== Задание ==
Перепиши без единого изменения строки записей с самого начала до строки с «[x=414, y=228]» включительно.

━━━ Предоставленные записи

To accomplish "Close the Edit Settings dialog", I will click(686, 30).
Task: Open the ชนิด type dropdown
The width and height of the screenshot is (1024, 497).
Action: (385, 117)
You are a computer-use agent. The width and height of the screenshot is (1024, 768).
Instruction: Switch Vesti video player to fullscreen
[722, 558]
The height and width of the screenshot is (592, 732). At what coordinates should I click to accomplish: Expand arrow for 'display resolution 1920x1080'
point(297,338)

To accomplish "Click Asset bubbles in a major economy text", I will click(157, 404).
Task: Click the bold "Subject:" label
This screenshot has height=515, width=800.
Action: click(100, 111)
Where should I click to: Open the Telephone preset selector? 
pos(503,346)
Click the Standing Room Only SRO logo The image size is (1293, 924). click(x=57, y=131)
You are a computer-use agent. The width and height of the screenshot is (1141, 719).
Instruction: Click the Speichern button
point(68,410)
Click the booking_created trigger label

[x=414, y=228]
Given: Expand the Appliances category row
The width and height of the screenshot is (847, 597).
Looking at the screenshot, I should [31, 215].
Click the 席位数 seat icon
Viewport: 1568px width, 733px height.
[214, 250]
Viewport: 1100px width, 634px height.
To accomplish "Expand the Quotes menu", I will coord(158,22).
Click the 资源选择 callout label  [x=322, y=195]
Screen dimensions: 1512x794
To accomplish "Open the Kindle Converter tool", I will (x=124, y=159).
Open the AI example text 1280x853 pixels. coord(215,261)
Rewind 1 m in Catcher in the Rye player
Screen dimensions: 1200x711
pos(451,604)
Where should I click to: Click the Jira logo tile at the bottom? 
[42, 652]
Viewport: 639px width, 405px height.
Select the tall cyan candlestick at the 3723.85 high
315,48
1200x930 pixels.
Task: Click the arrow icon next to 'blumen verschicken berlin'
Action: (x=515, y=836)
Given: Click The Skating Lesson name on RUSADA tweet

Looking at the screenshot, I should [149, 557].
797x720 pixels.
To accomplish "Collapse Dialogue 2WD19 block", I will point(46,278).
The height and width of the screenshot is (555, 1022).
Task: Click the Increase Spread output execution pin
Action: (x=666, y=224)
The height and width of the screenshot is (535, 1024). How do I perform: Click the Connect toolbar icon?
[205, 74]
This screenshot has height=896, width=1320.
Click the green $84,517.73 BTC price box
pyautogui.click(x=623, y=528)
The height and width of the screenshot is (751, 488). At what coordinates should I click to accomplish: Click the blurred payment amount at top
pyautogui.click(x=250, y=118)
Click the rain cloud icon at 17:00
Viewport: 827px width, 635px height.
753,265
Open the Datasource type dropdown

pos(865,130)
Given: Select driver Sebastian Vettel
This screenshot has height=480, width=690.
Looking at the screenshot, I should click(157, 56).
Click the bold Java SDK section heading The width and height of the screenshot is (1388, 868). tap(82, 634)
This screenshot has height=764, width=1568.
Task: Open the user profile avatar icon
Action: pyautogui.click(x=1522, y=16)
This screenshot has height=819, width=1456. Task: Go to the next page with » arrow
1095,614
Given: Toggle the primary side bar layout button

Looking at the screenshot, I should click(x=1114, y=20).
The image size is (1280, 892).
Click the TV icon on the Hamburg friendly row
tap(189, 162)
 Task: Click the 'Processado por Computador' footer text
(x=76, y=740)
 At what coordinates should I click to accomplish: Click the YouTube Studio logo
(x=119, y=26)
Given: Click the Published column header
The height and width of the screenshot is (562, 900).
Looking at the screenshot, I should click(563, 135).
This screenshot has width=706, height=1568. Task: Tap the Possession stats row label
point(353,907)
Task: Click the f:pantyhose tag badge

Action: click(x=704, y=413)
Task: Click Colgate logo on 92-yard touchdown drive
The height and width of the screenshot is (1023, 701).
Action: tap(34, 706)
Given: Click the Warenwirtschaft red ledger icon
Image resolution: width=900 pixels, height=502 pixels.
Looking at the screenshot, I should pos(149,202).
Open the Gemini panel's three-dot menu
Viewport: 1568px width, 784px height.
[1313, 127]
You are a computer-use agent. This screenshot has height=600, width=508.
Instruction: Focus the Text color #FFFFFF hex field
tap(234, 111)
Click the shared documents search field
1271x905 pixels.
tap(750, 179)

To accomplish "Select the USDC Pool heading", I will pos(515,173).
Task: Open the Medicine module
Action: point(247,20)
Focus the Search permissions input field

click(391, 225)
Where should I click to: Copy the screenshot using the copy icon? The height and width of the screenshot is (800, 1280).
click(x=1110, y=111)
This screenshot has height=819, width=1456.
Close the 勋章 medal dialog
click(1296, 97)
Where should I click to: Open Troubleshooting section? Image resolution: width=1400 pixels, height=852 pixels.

━━━━━━

== Решение задачи ==
To accomplish "Close the Edit Settings dialog", I will click(686, 30).
Task: Open the ชนิด type dropdown
The width and height of the screenshot is (1024, 497).
Action: (385, 117)
You are a computer-use agent. The width and height of the screenshot is (1024, 768).
Instruction: Switch Vesti video player to fullscreen
[722, 558]
The height and width of the screenshot is (592, 732). At what coordinates should I click to accomplish: Expand arrow for 'display resolution 1920x1080'
point(297,338)

To accomplish "Click Asset bubbles in a major economy text", I will click(157, 404).
Task: Click the bold "Subject:" label
This screenshot has height=515, width=800.
Action: click(100, 111)
Where should I click to: Open the Telephone preset selector? 
pos(503,346)
Click the Standing Room Only SRO logo The image size is (1293, 924). click(x=57, y=131)
You are a computer-use agent. The width and height of the screenshot is (1141, 719).
Instruction: Click the Speichern button
point(68,410)
Click the booking_created trigger label

[x=414, y=228]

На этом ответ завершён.